--- Text provided ---
──────

Unnamed: 0,qid,docid,docno,text,title,rank,score,query
0,1,1027780,1027780,Chemical change Chemical changes occur when a ...,"""Chemical change""",0,29.908465,What are chemical reactions?
1,1,53321,53321,are called reactants or reagents. Chemical rea...,"""Chemical reaction""",1,29.825437,What are chemical reactions?
2,1,860125,860125,Chemical reaction A chemical reaction is a pro...,"""Chemical reaction""",2,29.526942,What are chemical reactions?


## Readers

In [6]:
from pyterrier_rag.backend import OpenAIBackend
from pyterrier_rag.prompt import Concatenator
from pyterrier_rag.readers import Reader
from pyterrier_rag.prompt import PromptTransformer, prompt

from fastchat.model import get_conversation_template

In [7]:
model_name = "llama-3-8b-instruct"

In [21]:
system_message = r"""You are an expert Q&A system that is trusted around the world.

──────

(Stored data entries)

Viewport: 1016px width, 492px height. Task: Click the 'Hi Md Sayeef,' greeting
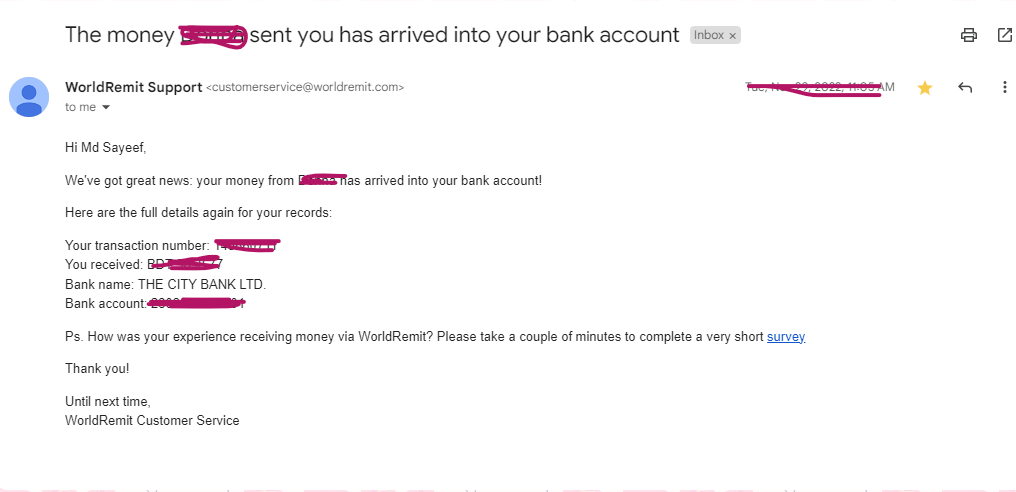pyautogui.click(x=105, y=148)
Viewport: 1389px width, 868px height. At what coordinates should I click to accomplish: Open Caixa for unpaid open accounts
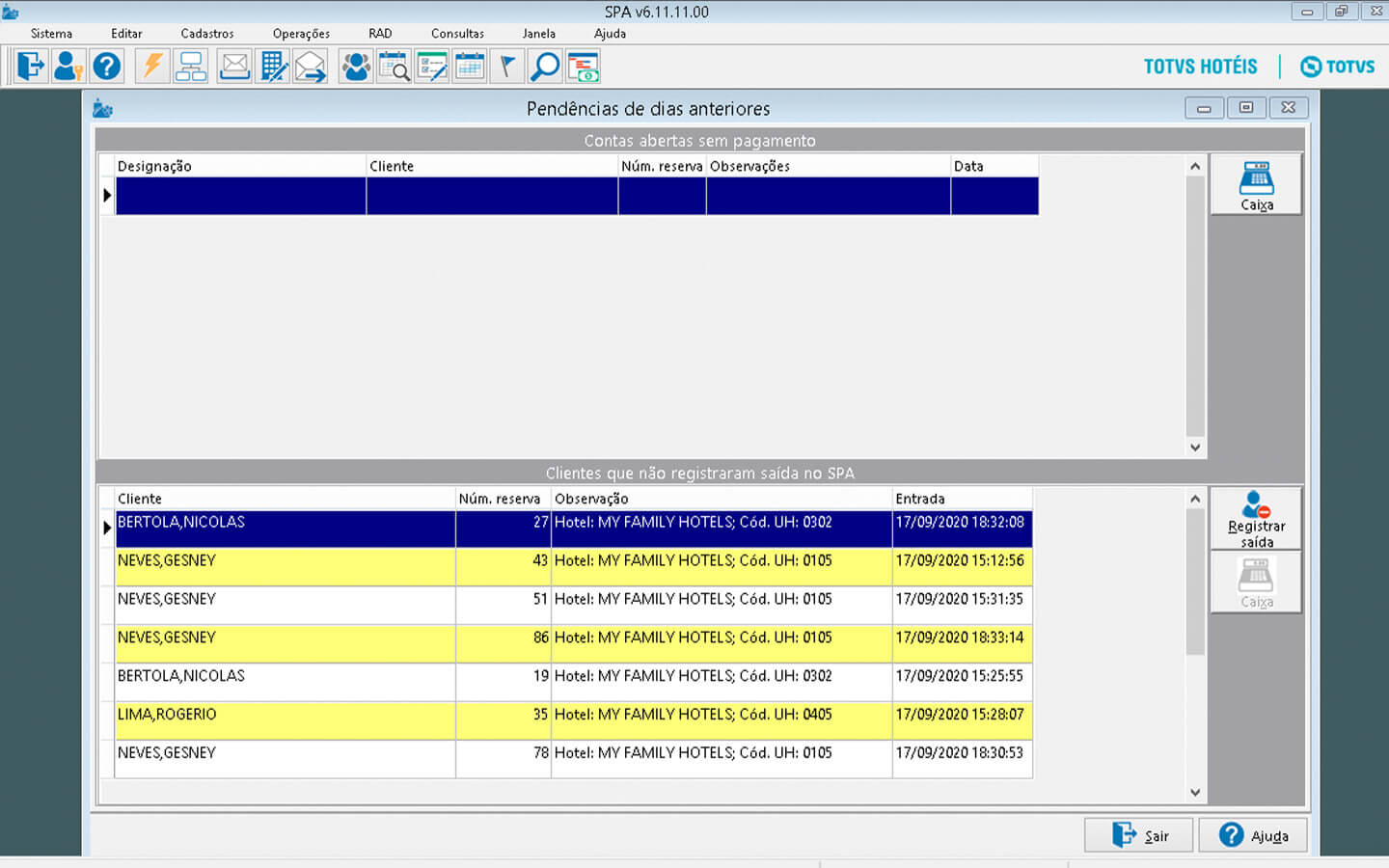pyautogui.click(x=1256, y=185)
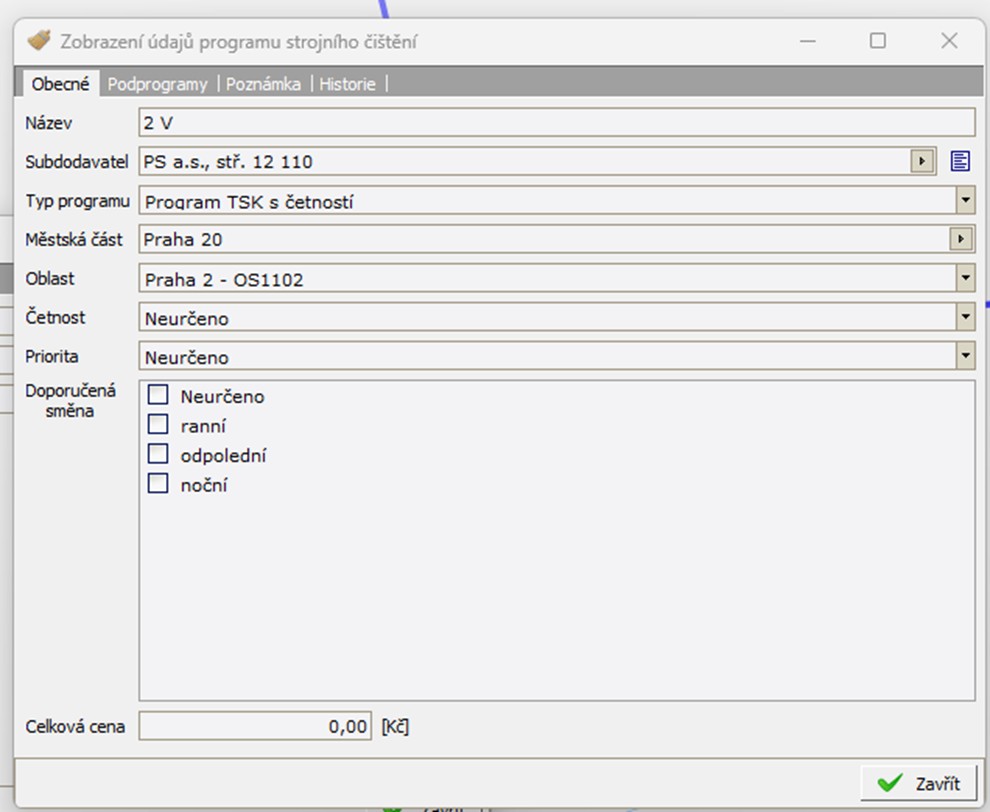Click the broom icon in title bar

coord(39,41)
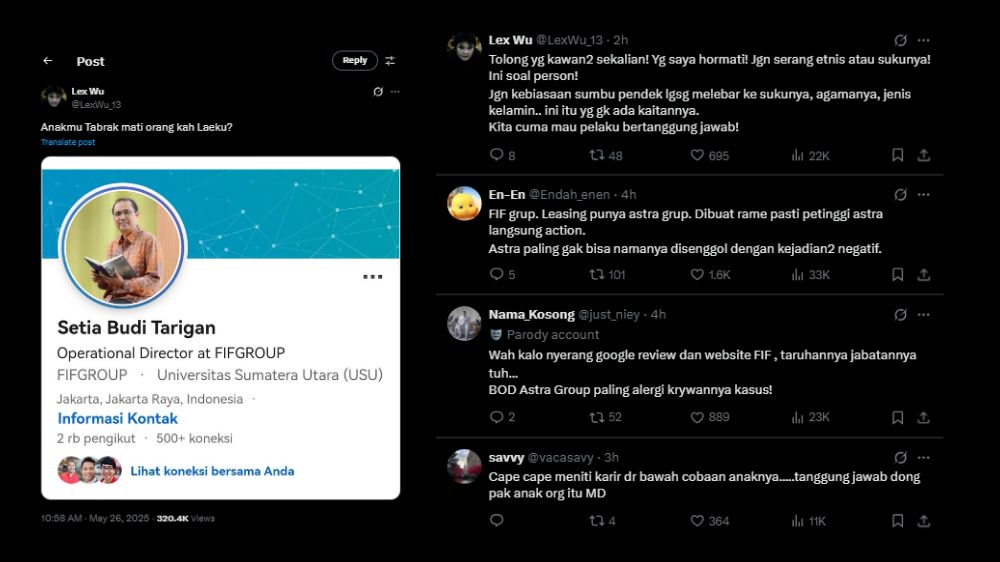This screenshot has height=562, width=1000.
Task: Click the Grok icon on main post
Action: click(378, 92)
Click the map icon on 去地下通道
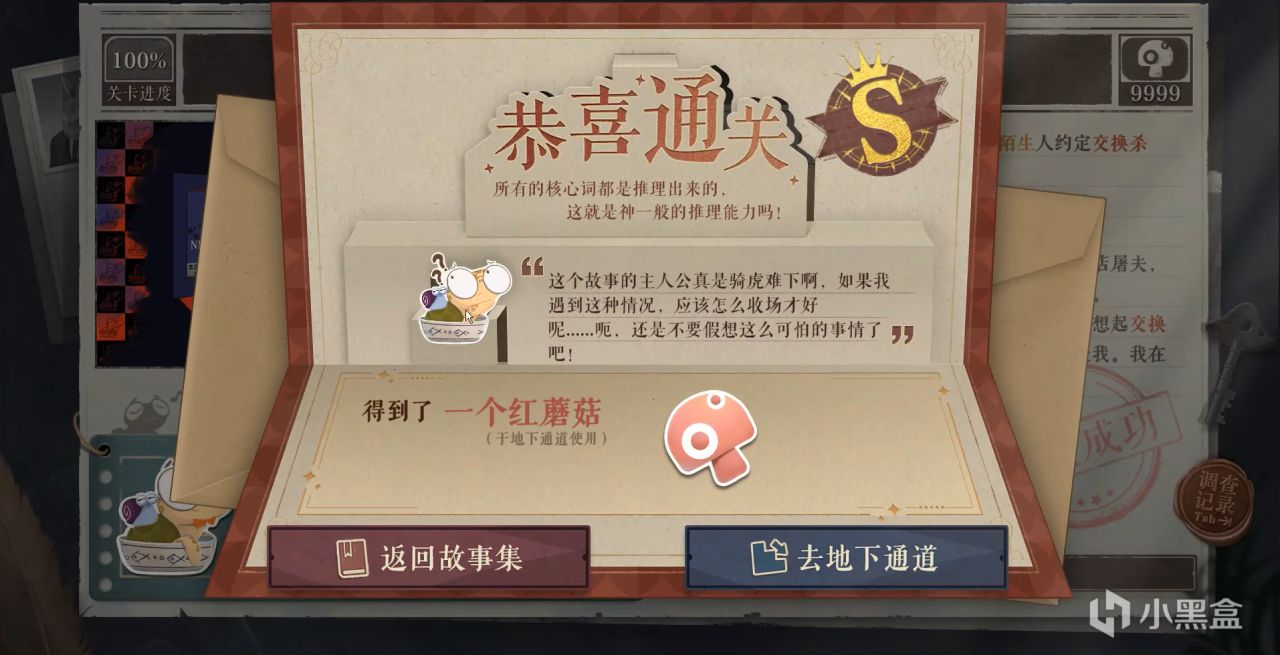Image resolution: width=1280 pixels, height=655 pixels. click(770, 557)
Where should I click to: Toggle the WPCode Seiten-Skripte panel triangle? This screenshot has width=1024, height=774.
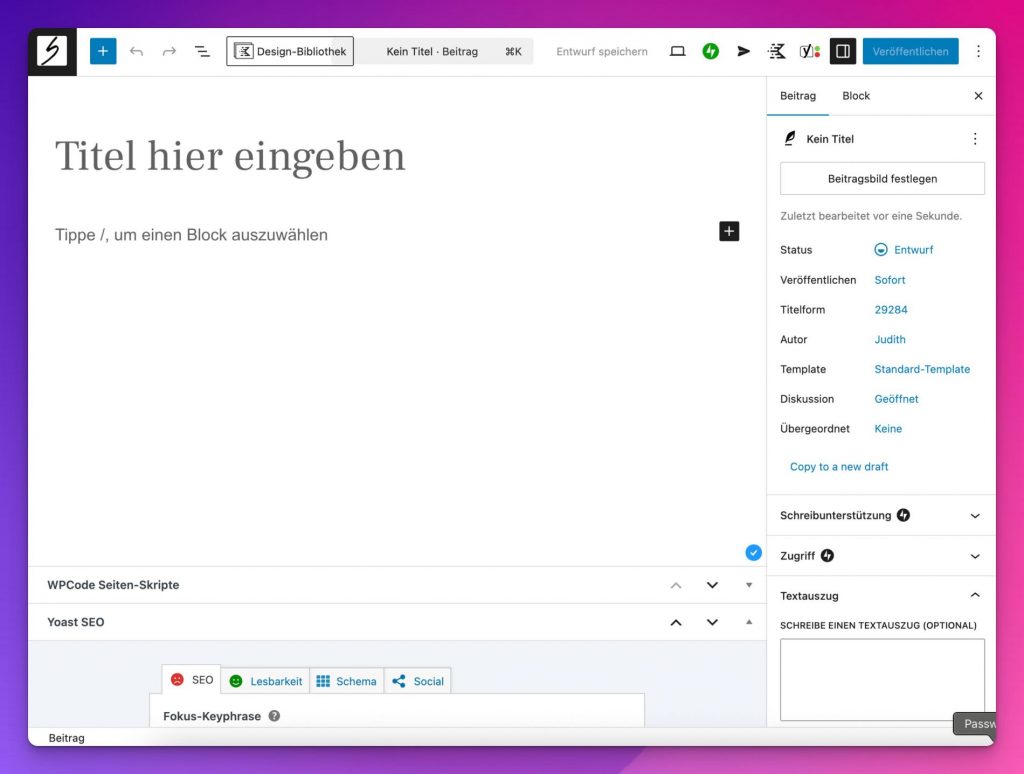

──────

--- Task A ---
Please quote the notebook excerpt starting at "from fastchat.model import" and ending at "around the world.".
--- Task B ---
In the notebook excerpt, what value is assigned to model_name?

--- Answer A ---
from fastchat.model import get_conversation_template

In [7]:
model_name = "llama-3-8b-instruct"

In [21]:
system_message = r"""You are an expert Q&A system that is trusted around the world.

--- Answer B ---
llama-3-8b-instruct